Work request 1: Copy the part of the time series passage that opens with the words containing "The autocorrelations reflect" and closes with "to differentiate them.", reproducing it word for word.
Work request 2: Write the next part of the time series passage, picking up after its final sentence.

Excerpt:
This comparison does not have strict rules. No ARIMA process fits perfectly, and selecting the best model is both art and science. In a statistical project, we overlay the correlogram with the autocorrelation function of the model being tested, and we judge if the differences are random fluctuations.
Distinguish the two sides of this comparison:
The sample autocorrelations are empirical data. They do not depend on the model.
The autocorrelations reflect the fitted process. You select a model, fit parameters, and derive the autocorrelations.
There are different functions; be sure to differentiate them.
The sample autocorrelations are distorted by random fluctuations. They are estimated from empirical data, with adjustments for the degrees of freedom at the later lags. This adjustment is built into the sample autocorrelation function.
The autocorrelations are derived algebraically. If we know the exact parameters of the ARIMA process, we know the exact autocorrelations.
The time series is stochastic. The model may be correct, but random fluctuations cause unusual sample autocorrelations. Know how to form confidence intervals.
Statement B: Residuals, time series, and fitted processes.
Residuals are discussed so often it seems that time series have inherent residuals.
The residuals of the time series are not known until we specify a model. A time series with no model has no residuals.
The ARIMA process by itself has an error term, not residuals. The realization of the ARIMA process has residuals.
The assumptions in Statement B are a simple method of computing the residuals. In theory, we can estimate slightly better residuals, but the extra effort is not worth the slight gain in accuracy. The simple assumptions cause the residuals for the first few terms to be slightly over-stated, but the over-statement is not material.
Statement C: White noise process
The residuals are slightly over-stated and autocorrelated for the first few terms, but this discrepancy is not material. The residuals resemble a white noise process; they are not exactly a white noise process. The exam problems do not harp on this distinction.
Take heed: We test the residuals to validate the fitted model. If we fit an AR(1) process, the residuals resemble a white noise process, not a random walk or an AR(1) process.
Checking the residuals is an in-sample test.
Out-of-sample tests are also important.
We use both in-sample and out-of-sample tests.
In-sample tests compare the past estimates with the observed values.
Out-of-sample tests compare the forecasts with future values.

Supplied information:
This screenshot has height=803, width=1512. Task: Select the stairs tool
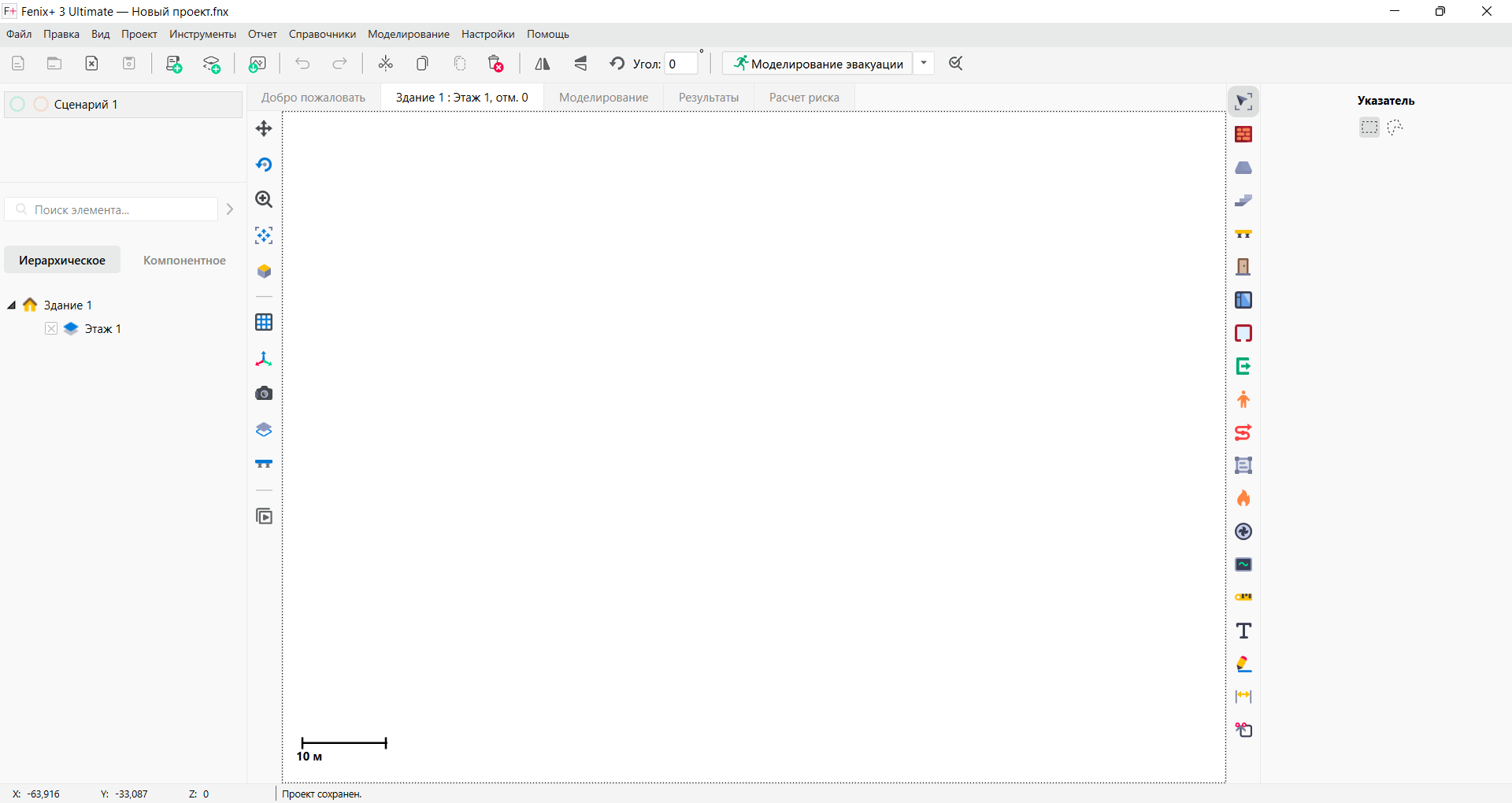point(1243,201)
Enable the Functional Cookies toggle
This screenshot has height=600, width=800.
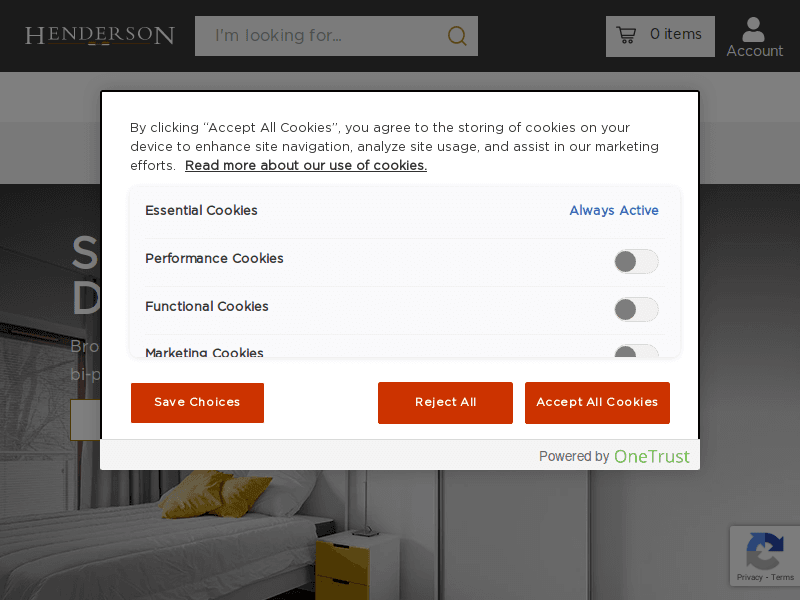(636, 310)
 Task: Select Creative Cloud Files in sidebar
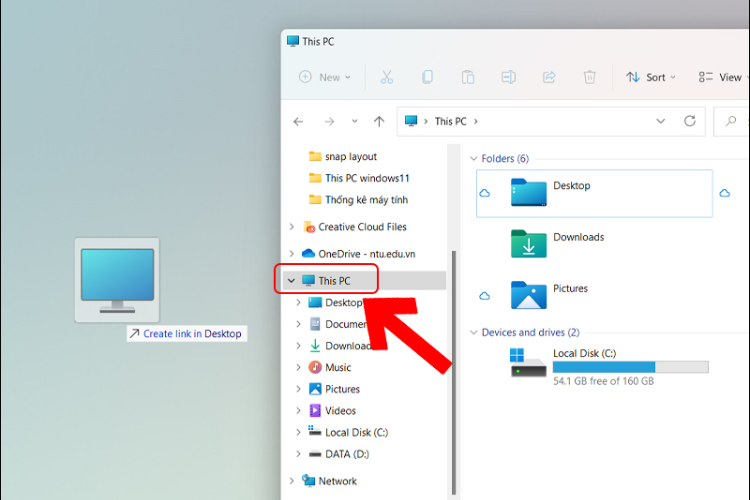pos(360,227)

Written reply 1:
The autocorrelations reflect the fitted process. You select a model, fit parameters, and derive the autocorrelations.
There are different functions; be sure to differentiate them.

Written reply 2:
Your student project should leave out several values for out-of-sample tests.
Illustration: For a time series of monthly interest rates or sales or gas consumption, we may use years 20X0 through 20X8 to fit the model and year 20X9 to check the model.
For final exam problems, distinguish between in-sample and out-of-sample tests. Know the tests used for each, and how we compare different models.
Statement D: The variance is 1/T; the standard deviation is the square root of 1/T.
Take heed: The exam problems ask about
The distribution, which is normal, not ÷-squared, lognormal, or other.
The variance or standard deviation: we use the number of observations, not the degrees of freedom. We don’t use T – p – q.
Keep several principles in mind:
As T increases, the sum of squared errors of the time series increases. It is proportional to T – p – q. In most scenarios, p and q are small and T is large, so the sum of squared errors increases roughly in proportion to T.
As T increases, the expected variance of the time series doesn’t change. It may increase or decrease, but it is unbiased, so we don’t expect it to increase or decrease.
As T increases, the variance of the sample autocorrelations decreases in proportion to 1/T if the residuals are a white noise process.
Statement E: The term approximately is used because the residuals are not exactly a white noise process.
Take heed: Know the formula and use of the Box-Pierce Q statistic and the Ljung-Box Q statistic. We don’t use all the residuals. If we have 200 observations in the time series, we might use sample autocorrelations from lag 5 to 35.The first few sample autocorrelations have slight serial correlation even for a white noise process and correlations of higher lags and less stable.